Work to be completed: Please print every record below exactly as it appears, but leave out the pictures.

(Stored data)

---

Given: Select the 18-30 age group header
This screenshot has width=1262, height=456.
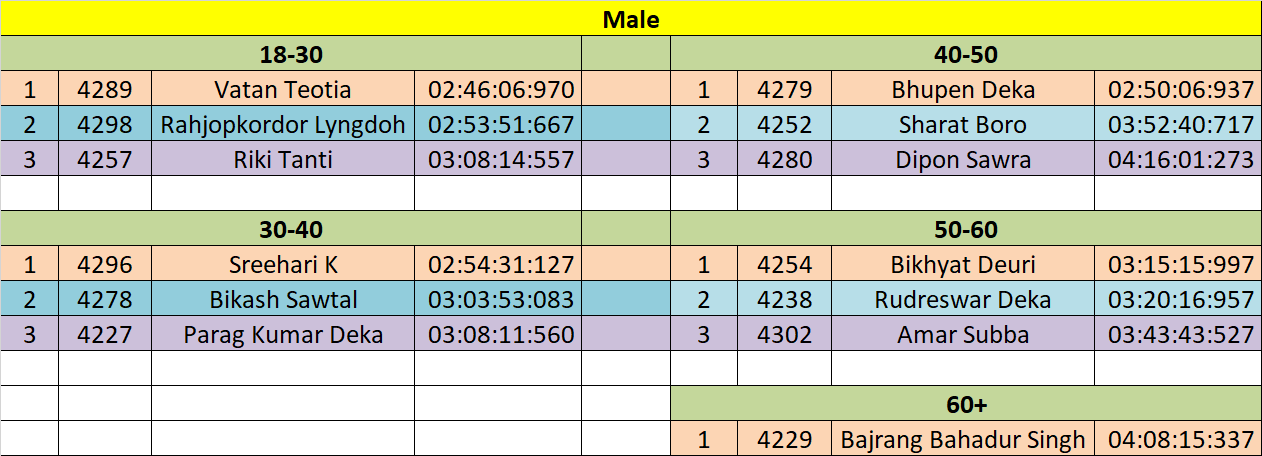Looking at the screenshot, I should [x=291, y=54].
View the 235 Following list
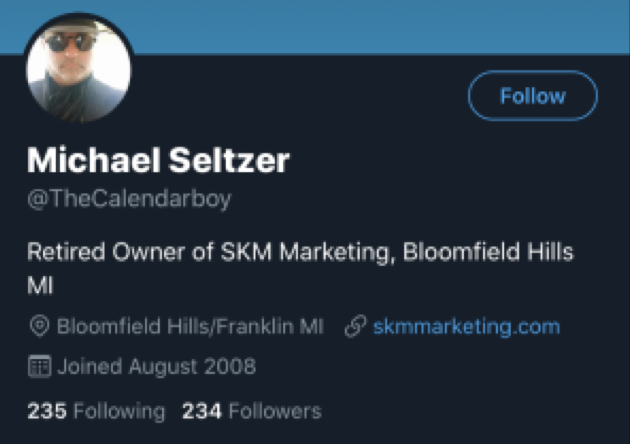The height and width of the screenshot is (446, 630). click(x=96, y=411)
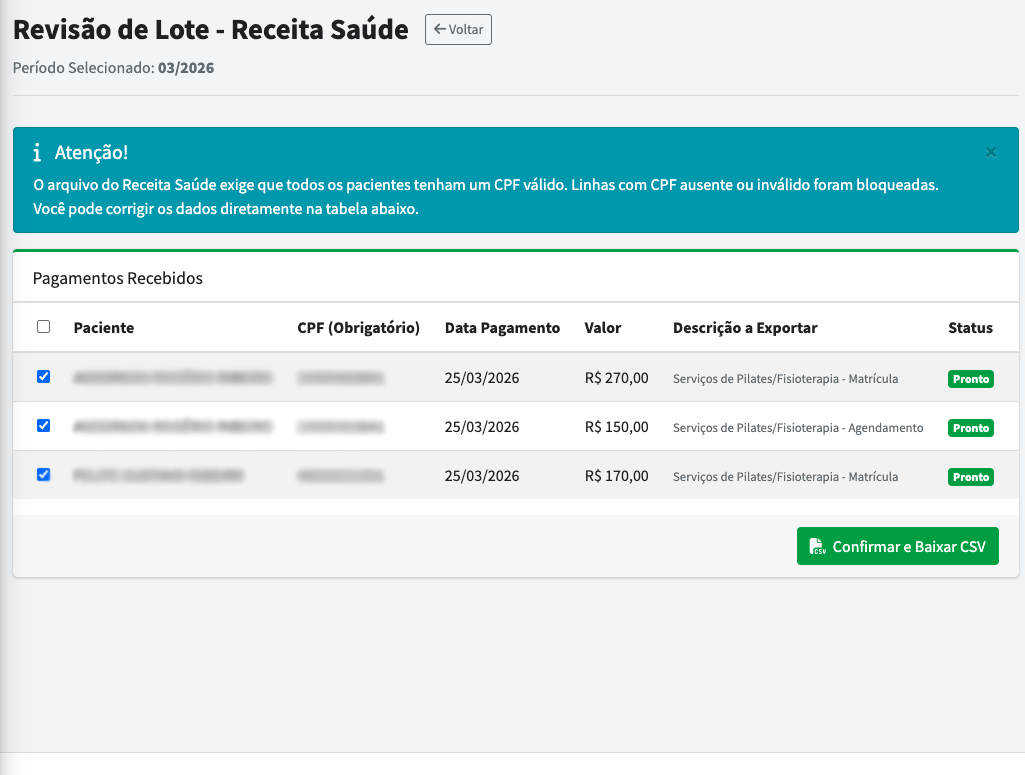Click the Pronto badge on the R$ 150,00 row

(970, 428)
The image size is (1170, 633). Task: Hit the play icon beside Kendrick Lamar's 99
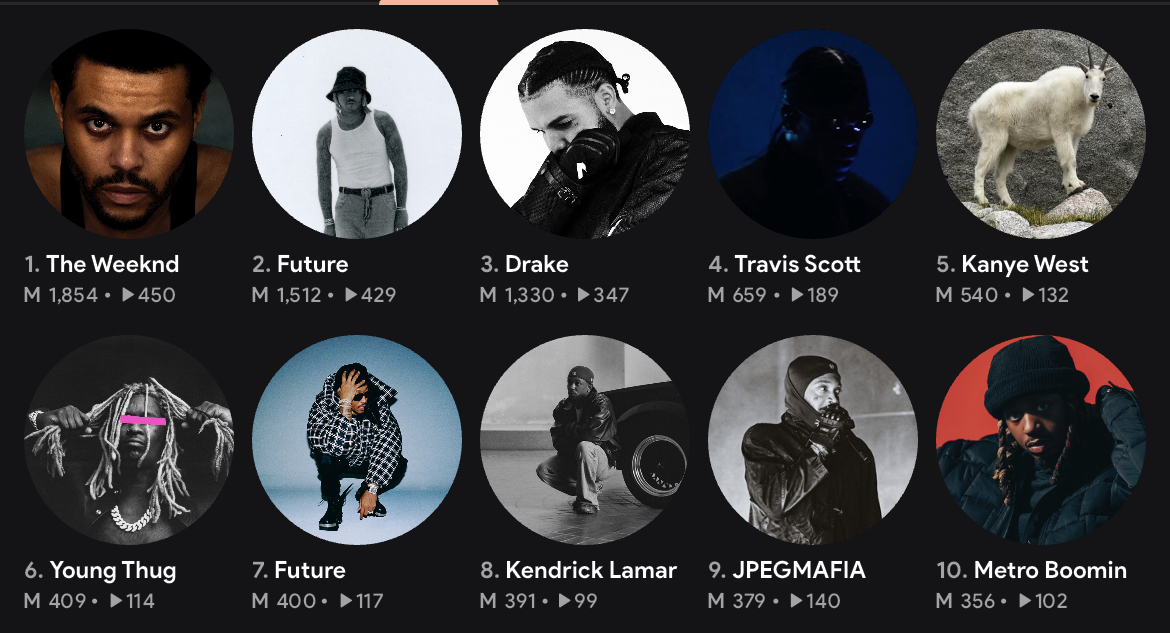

---

Response area:
Given: Select the 18-30 age group header
This screenshot has width=1262, height=456.
Looking at the screenshot, I should [x=291, y=54].
View the 235 Following list
The height and width of the screenshot is (446, 630). click(x=96, y=411)
Click the Pronto badge on the R$ 150,00 row

(970, 428)
The image size is (1170, 633). Task: Hit the play icon beside Kendrick Lamar's 99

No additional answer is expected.